━━━ ENTRIES ━━━
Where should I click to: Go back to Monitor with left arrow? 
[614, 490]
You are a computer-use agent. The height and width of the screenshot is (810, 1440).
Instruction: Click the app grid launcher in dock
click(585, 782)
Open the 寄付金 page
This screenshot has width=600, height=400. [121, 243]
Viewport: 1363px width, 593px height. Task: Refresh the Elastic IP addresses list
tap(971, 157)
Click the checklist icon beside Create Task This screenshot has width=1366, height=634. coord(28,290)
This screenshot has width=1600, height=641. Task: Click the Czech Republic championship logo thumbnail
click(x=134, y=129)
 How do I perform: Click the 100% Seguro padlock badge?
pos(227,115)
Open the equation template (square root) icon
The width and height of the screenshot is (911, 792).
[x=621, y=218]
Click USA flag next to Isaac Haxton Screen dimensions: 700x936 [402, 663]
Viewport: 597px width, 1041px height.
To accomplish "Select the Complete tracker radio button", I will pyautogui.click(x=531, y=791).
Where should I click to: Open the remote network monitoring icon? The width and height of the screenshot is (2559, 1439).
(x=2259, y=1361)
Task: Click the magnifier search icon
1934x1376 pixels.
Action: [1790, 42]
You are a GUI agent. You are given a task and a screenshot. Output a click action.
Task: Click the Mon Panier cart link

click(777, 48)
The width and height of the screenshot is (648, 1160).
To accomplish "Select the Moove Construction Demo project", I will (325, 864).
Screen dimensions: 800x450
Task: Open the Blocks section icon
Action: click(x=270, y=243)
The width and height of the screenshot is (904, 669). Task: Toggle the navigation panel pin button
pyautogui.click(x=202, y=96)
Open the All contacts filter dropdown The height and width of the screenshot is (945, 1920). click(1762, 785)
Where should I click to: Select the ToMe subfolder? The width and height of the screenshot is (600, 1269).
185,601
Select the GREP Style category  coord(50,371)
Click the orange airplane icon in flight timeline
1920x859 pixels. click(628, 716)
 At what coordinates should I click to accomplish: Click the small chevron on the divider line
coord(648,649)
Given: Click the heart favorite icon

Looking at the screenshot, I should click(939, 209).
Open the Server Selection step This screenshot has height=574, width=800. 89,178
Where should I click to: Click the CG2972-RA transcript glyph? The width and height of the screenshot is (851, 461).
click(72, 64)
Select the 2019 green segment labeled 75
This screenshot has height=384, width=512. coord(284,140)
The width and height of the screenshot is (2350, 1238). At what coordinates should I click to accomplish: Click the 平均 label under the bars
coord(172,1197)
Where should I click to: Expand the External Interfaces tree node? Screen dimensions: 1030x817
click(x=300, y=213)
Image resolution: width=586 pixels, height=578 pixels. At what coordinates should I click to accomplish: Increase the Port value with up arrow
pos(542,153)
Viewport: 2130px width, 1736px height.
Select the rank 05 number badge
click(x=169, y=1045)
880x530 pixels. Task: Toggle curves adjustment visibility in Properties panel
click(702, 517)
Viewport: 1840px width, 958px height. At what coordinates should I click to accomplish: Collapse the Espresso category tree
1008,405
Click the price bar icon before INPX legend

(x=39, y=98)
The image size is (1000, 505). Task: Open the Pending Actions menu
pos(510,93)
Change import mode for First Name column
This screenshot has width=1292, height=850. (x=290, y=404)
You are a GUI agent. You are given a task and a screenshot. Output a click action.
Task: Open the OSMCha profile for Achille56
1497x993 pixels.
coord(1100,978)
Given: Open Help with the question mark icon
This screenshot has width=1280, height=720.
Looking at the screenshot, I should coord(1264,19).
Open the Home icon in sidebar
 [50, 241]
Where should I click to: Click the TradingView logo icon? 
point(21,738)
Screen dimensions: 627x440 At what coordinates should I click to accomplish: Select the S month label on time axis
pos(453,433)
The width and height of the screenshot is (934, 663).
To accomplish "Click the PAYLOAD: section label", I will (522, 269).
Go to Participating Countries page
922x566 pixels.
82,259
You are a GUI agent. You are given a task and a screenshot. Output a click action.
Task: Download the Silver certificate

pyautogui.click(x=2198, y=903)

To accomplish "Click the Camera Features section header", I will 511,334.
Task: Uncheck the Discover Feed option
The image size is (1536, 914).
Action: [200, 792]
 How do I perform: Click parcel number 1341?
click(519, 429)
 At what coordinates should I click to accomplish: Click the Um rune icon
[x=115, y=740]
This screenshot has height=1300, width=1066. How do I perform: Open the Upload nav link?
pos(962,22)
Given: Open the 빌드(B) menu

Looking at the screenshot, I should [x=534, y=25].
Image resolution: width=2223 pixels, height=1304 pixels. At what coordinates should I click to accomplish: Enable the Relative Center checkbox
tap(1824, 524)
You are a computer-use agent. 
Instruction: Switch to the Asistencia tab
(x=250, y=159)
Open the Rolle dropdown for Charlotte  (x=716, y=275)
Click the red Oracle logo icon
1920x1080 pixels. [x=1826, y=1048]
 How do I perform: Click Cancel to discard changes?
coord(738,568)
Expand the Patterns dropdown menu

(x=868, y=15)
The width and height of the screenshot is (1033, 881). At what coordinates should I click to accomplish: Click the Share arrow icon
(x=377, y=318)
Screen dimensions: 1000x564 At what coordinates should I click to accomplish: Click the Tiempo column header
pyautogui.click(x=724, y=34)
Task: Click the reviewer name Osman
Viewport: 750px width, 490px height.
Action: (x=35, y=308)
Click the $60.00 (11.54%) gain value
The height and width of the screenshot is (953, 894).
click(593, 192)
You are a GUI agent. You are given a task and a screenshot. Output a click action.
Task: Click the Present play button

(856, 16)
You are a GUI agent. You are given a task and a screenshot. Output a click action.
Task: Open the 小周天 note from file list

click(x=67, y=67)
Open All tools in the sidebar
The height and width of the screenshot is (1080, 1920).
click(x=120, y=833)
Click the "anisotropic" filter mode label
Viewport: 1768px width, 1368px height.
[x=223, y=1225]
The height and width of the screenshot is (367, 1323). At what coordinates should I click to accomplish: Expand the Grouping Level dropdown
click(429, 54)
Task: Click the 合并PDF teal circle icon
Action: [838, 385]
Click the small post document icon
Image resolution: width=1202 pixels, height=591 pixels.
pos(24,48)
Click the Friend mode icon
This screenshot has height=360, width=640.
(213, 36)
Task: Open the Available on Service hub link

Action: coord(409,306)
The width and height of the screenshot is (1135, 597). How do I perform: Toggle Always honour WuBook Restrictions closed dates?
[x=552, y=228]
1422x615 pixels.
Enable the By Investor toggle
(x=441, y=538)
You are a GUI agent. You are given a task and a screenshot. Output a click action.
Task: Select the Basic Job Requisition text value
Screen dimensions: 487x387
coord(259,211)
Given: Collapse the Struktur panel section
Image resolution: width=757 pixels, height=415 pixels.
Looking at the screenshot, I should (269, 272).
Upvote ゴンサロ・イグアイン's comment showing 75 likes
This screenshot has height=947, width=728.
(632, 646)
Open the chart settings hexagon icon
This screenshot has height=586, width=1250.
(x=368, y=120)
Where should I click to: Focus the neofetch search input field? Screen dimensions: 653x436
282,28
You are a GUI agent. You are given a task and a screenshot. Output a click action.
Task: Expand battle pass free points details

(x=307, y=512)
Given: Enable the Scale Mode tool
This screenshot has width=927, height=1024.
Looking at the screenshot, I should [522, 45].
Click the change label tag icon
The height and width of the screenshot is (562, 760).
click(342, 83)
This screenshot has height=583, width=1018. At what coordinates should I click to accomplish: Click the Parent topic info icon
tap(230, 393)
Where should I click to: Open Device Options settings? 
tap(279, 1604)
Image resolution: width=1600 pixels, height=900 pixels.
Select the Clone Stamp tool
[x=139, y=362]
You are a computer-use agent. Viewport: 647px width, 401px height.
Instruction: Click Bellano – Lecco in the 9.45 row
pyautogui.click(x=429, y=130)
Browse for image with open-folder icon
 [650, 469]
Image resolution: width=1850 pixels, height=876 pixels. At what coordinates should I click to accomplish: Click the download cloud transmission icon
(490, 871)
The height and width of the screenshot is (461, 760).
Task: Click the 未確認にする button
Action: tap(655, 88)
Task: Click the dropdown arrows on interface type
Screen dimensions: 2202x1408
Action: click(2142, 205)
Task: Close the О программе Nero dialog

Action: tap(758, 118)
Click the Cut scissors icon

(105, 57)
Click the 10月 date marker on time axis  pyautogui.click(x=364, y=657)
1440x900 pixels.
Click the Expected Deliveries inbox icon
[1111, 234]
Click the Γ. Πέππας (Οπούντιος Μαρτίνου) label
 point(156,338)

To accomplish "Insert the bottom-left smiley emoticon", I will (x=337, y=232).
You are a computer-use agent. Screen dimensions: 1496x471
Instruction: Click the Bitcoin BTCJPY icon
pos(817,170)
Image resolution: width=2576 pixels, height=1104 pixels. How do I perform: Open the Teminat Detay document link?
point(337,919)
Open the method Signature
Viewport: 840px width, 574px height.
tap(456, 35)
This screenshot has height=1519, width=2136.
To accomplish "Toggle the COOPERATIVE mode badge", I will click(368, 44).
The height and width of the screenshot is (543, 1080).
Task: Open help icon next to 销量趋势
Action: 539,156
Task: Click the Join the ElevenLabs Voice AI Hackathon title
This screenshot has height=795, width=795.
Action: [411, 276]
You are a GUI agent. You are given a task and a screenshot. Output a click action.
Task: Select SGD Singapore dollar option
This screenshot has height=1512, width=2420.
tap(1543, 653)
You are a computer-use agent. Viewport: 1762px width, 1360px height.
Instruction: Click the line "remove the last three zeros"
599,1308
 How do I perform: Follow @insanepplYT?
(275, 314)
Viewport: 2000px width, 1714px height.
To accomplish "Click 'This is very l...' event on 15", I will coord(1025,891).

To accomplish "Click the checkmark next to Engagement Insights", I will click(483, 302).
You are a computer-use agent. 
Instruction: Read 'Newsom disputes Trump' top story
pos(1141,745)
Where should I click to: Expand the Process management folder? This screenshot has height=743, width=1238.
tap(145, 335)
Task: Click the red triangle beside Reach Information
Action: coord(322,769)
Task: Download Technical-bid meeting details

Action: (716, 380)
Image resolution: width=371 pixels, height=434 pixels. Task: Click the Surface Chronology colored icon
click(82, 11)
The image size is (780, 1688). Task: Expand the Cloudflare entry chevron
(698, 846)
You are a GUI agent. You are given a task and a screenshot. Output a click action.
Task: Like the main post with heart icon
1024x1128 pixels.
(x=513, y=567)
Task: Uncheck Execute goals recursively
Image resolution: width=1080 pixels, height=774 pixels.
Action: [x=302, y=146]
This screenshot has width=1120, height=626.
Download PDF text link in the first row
━━━
**EXERCISE TASK**
Rewrite the stretch of data from the line containing "Task: Uncheck the Discover Feed option" through the line containing "Looking at the screenshot, I should [x=534, y=25].", substituting "lot number" for "parcel number" and leaving everything else unchanged.

**WRITTEN ANSWER**
Task: Uncheck the Discover Feed option
The image size is (1536, 914).
Action: [200, 792]
 How do I perform: Click lot number 1341?
click(519, 429)
 At what coordinates should I click to accomplish: Click the Um rune icon
[x=115, y=740]
This screenshot has height=1300, width=1066. How do I perform: Open the Upload nav link?
pos(962,22)
Given: Open the 빌드(B) menu

Looking at the screenshot, I should [x=534, y=25].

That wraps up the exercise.